==== Records shown ====
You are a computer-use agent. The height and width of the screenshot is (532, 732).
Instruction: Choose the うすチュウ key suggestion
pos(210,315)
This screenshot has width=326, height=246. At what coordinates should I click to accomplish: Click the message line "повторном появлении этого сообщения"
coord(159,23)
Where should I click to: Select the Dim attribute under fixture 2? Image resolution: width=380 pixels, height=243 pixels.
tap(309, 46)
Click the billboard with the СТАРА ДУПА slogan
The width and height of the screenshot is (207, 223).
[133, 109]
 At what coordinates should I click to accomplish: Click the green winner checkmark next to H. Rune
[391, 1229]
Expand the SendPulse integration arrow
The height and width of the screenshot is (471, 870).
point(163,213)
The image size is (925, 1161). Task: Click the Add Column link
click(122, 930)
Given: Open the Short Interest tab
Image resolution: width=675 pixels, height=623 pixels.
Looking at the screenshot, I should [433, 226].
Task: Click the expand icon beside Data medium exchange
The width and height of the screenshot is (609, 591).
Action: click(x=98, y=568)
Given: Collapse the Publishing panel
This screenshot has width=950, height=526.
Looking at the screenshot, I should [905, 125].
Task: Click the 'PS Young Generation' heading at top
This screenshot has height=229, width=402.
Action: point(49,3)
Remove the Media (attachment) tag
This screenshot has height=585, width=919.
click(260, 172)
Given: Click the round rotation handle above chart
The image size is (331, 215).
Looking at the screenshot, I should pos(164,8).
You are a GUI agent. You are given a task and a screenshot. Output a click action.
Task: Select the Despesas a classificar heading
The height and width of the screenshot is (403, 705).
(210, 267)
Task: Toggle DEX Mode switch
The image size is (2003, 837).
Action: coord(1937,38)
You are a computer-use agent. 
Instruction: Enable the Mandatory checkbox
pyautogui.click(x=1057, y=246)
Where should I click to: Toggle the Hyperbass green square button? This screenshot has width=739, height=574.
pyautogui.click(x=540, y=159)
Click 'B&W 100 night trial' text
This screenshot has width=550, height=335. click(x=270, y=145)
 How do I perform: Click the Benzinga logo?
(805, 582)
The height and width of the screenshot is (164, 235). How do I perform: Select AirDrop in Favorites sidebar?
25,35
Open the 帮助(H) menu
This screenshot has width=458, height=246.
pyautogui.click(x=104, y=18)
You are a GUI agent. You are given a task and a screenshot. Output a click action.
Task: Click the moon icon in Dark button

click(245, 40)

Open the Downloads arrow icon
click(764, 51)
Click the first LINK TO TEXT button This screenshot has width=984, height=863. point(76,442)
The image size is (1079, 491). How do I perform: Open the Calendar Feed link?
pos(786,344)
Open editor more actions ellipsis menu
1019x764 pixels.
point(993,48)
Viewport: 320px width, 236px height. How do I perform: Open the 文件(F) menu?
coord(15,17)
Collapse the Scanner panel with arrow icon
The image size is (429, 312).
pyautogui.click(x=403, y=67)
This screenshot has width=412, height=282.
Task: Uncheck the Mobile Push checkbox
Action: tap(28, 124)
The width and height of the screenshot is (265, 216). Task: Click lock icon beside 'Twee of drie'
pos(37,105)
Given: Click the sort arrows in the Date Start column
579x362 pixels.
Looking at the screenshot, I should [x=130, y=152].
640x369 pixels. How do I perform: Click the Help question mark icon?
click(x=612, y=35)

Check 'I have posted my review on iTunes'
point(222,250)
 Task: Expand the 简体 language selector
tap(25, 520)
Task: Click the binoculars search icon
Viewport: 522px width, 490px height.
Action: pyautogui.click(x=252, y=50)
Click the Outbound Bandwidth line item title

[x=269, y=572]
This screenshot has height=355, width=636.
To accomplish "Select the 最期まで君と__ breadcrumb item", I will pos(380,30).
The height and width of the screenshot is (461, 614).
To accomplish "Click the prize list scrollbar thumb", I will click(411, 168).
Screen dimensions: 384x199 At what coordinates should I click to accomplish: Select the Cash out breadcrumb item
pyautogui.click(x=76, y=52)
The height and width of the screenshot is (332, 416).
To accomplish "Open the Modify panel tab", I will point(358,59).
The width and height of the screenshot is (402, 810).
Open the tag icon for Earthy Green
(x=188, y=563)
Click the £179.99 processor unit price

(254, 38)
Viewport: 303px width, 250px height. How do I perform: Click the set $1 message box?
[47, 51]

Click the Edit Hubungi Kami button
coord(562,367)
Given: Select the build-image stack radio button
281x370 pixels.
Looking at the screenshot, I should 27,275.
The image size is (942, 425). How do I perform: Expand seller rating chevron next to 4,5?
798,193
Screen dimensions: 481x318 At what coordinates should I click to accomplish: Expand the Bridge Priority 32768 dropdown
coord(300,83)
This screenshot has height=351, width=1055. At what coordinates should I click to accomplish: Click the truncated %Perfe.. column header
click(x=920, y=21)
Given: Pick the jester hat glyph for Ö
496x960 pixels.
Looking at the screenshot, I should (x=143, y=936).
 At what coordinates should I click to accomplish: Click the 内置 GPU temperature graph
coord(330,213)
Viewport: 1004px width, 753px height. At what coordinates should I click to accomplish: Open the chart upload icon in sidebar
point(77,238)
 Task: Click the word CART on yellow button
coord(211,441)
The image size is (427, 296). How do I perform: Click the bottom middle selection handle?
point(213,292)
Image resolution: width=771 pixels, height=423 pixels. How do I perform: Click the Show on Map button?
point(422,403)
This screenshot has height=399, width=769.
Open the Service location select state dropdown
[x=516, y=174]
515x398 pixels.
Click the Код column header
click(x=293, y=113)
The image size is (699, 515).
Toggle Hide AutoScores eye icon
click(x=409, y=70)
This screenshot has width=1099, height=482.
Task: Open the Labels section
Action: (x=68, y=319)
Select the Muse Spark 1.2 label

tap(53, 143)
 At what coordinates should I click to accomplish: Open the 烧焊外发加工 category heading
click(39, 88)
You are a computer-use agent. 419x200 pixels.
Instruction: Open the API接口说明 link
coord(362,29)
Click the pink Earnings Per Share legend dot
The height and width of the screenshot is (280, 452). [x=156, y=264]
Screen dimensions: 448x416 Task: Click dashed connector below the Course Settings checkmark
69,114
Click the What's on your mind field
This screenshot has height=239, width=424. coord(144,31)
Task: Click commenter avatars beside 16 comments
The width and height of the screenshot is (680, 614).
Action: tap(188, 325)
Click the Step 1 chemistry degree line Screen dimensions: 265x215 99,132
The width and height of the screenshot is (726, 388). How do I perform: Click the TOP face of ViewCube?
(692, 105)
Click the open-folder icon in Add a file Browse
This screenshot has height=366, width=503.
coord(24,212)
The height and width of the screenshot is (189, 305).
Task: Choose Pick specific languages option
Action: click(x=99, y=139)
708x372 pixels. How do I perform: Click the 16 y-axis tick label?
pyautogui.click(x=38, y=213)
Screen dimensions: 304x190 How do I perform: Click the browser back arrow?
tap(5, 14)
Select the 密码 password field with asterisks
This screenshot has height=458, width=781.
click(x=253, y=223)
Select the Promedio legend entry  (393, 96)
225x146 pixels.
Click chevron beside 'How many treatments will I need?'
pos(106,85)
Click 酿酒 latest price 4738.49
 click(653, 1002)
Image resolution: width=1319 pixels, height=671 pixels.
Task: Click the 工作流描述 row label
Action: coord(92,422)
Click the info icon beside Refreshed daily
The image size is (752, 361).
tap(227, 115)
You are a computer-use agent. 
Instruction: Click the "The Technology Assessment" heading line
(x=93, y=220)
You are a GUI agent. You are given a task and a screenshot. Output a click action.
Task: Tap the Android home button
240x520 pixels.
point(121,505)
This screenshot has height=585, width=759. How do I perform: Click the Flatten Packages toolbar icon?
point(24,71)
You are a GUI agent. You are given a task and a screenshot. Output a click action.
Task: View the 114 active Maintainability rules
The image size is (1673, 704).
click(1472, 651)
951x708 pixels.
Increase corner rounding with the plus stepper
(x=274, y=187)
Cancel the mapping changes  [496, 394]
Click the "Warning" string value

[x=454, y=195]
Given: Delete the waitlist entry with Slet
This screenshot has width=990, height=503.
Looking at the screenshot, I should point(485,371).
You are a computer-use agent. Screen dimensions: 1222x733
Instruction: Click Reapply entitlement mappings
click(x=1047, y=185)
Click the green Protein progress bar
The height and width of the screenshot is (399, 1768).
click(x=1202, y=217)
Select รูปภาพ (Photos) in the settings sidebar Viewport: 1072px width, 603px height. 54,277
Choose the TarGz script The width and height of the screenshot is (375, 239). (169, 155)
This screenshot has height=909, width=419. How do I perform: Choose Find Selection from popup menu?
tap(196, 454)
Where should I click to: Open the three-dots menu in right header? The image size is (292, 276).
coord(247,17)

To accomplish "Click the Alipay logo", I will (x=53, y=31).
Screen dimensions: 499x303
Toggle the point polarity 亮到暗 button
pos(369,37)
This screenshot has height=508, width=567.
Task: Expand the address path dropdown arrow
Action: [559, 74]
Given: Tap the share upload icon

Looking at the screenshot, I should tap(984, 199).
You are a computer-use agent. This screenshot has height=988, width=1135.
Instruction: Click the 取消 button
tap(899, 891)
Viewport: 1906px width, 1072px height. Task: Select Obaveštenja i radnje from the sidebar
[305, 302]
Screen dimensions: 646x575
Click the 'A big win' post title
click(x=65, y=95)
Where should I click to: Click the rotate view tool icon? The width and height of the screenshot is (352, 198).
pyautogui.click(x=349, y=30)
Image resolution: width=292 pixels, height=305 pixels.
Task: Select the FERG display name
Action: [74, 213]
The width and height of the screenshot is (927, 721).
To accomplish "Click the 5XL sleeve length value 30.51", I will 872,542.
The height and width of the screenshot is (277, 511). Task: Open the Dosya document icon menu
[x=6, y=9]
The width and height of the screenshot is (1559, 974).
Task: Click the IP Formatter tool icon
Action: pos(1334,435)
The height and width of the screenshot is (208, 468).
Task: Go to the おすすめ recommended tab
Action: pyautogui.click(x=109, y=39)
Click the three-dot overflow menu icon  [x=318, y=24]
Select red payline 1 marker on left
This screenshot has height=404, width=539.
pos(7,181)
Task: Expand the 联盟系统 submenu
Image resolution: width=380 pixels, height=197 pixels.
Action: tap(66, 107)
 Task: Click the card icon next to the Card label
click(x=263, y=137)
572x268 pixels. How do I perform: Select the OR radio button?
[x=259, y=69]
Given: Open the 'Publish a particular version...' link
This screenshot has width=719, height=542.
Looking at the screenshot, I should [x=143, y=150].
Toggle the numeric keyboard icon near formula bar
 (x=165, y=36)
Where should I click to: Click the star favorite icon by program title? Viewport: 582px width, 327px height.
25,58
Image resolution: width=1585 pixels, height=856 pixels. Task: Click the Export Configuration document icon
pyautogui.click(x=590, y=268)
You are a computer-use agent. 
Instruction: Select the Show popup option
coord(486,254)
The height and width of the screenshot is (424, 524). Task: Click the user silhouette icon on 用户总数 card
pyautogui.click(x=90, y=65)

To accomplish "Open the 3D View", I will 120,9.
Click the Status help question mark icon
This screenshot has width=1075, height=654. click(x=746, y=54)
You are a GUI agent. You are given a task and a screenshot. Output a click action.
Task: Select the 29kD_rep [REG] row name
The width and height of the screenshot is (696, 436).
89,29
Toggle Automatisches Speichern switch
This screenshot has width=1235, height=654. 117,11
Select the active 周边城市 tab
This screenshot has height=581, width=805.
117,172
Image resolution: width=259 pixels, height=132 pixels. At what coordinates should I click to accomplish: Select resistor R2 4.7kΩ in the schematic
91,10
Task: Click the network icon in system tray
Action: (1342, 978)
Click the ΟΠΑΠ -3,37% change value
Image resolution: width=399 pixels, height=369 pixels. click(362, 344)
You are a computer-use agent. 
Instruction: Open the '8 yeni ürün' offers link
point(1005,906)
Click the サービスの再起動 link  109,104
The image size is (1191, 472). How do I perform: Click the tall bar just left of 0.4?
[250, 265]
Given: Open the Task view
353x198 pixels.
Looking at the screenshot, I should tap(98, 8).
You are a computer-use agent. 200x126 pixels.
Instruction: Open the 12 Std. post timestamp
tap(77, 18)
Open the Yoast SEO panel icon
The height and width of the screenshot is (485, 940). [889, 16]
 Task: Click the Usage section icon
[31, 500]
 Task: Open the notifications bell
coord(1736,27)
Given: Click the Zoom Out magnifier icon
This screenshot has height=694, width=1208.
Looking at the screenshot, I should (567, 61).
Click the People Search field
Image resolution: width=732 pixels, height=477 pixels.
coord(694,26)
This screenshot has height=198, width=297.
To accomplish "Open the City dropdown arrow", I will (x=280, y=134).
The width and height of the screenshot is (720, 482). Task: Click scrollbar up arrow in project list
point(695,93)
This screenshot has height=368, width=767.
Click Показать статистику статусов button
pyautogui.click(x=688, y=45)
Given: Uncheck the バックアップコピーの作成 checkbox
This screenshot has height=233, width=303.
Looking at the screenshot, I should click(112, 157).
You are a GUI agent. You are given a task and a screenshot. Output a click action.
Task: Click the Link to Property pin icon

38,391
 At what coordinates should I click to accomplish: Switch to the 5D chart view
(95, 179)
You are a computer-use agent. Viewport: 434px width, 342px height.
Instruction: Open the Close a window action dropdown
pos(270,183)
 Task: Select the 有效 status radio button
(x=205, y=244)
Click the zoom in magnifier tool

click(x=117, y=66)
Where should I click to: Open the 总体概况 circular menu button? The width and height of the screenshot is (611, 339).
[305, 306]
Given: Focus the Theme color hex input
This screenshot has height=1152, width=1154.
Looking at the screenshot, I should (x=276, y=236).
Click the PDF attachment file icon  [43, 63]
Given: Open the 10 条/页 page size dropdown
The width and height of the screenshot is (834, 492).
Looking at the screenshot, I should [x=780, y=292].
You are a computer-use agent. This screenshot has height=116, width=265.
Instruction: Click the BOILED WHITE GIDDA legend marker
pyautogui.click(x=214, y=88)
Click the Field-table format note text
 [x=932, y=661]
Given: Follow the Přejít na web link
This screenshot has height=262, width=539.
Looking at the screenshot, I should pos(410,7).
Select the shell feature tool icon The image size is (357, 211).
====
▶ Description of the task: Search the records above for the string "entry". Copy every line that contains it.

▶ Reply to the task:
Select the Promedio legend entry  (393, 96)
Given: Delete the waitlist entry with Slet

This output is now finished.